Cari lettori, oggi vi proponiamo uno studio ricevuto dal Dott. Franco Pavese, ex ricercatore del CNR, il quale ha voluto partecipare al nostro impegno divulgativo sul tema ambientale proponendoci un suo lavoro riguardante i modelli previsionali e la loro attendibilità. Siccome il nostro spazio digitale è aperto al contributo di chiunque volesse parteciparvi, abbiamo ritenuto che il suo fosse attendibile e potesse dare elementi stimolanti per il dibattito. Buona lettura
Uncertainty in the case of lack of information: extrapolating data in time, with examples on climate forecast models
Research Director (former) in CNR.IMGC (INRiM from 2006) *, email@example.com
The main scientific tool for performing a prediction is called “forecast model”, a mathematical model supported by observations. Basically it is the evolution in time of some parameters of the to-date law(s) considered of fundamental importance in the specific case. The relevant available data are obviously limited to a past period of time— admittedly in most cases a limited period, where the law in question is considered valid and verified with sufficient precision—while no direct information can be available about the future trend. A (usually) mathematical (set of) function(s) is extrapolated ahead in time, to show to the present and next generations what they should be supposed to observe in future. A problem arises from the fact that no (set of) mathematical function that could be used for a model is infinitely “flexible”, i.e. apt to “correctly” interpolate any cluster of data, and the less when less are the parameters of the function(s). A data fit is considered good when is a balance between a mere “copying” a behaviour with time (like when the function has to follow a given profile) and a satisfactory “averaging” of the behaviour, especially over longer periods of time, without “masking” changing points. Further, the data uncertainty is a decoration of each datum that is often absent from the information supplied with the extrapolations. Instead, the data uncertainty must be taken into account and the relevant information must always be supplied, since the quality of the fitting on the available data is vital for the quality of the subsequent extrapolation. Therefore, the forecast should better consists of an area (typically increasing its width with time) where the future determinations are assumed to fall, within an assigned probability. Thus, it should be quite clear that the extrapolation of past data to future time, i.e. the present estimation that can be passed to next generations, is affected by a high risk and that careful precautions and limitations should be adopted.

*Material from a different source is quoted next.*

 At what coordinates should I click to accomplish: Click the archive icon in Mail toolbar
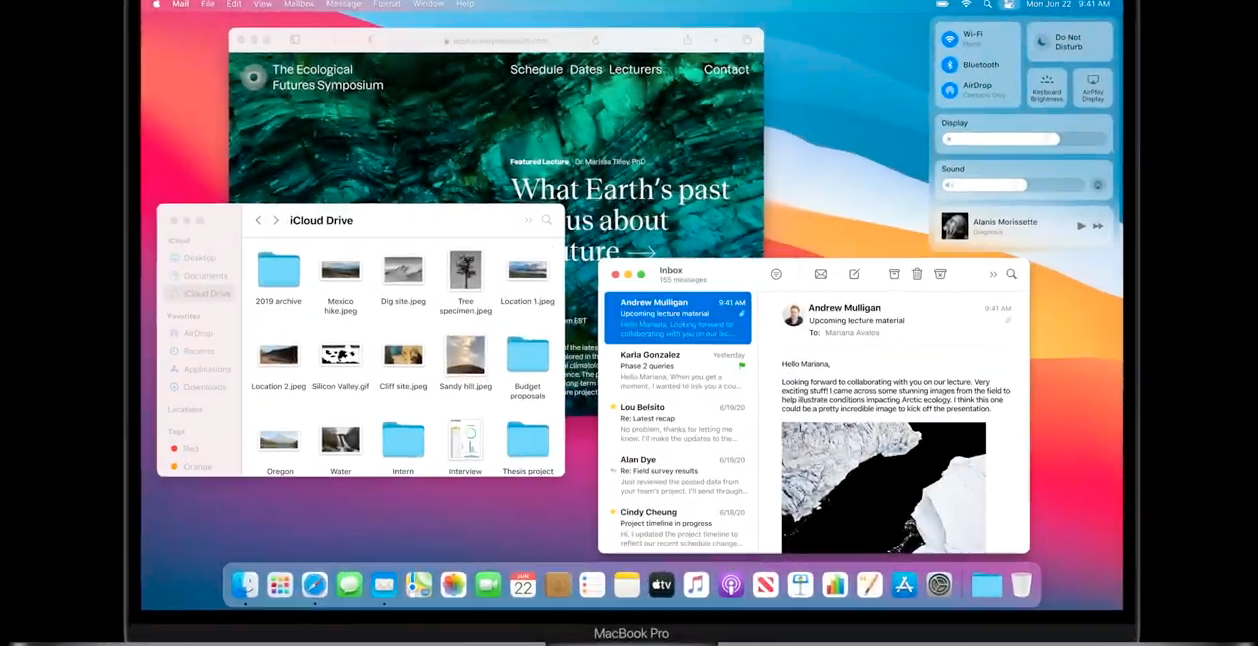pos(894,274)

Keywords: forecast; prediction; extrapolation; models; information; uncertainty; ignorance; climate
The studies at high level in metrology allows the scientist to acquire a special competence in treating experimental data, and understanding their features and the level of confidence that one can attach to them, especially those related to uncertainty. Scientists in other disciplines, instead, often does not have the necessary
* IMEKO Chair IMEKO TC21 and representative in ISO TC69; National Representative in IUPAC Commission I-1.
feeling of the need of using specific tools and refined procedures when the data analysis goes beyond simple examination.

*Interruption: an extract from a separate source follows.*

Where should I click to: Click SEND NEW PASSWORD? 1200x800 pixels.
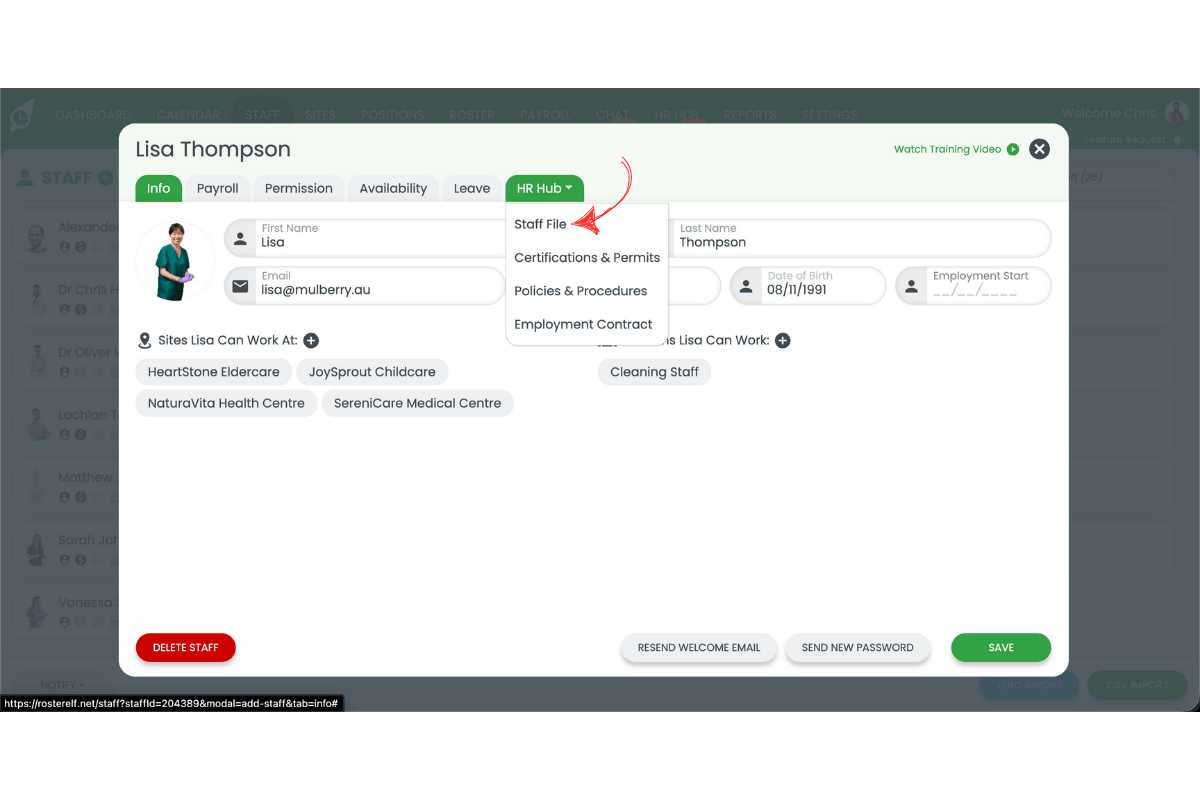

This under-evaluation is not infrequent and often makes very critical a procedure, like the extrapolation of data not founded on solid bases: excessive length of extrapolation, though appealing for non-scientific purposes, or insufficient control on the constrained-level of the portion of the used function, is often found, especially when the uncertainty of the available data should be taken into account.
This paper, after a recall of the foundation of science, addresses the today very popular issue of the extrapolation of experimental data ahead in time for forecast purposes (i.e., where no information is still available), and presents the difficulties and limitations intrinsic in that task and the consequent risk of propagating false information, especially in the field of thermodynamics. As an example, the paper will explicitly address the specific discipline of climate forecast, very popular today.
2. Science as a crossroad of disciplines
Science is a complex frame and the crossroad of different disciplines. The modern method according to the Britannica definition is: “Scientific method: mathematical and experimental technique employed in the sciences. More specifically, it is the technique used in the construction and testing of a scientific hypothesis. The process of observing, asking questions, and seeking answers through tests and experiments is not unique to any one field of science. In fact, the scientific method is applied broadly in science, across many different fields. Many empirical sciences … use mathematical tools borrowed from probability theory and statistics, together with outgrowths of these …”.
One crossroad is between experimental observations and theoretical studies, two disciplines that are interlaced, one providing experimental data, the other being responsible for the inference of the underlying “laws”: it is difficult to state in general who come first in the scientific process.
Another crossroad is with philosophy, where “…Philosophers of science have addressed general methodological problems, such as the nature of scientific explanation and the justification of induction”, again from Britannica.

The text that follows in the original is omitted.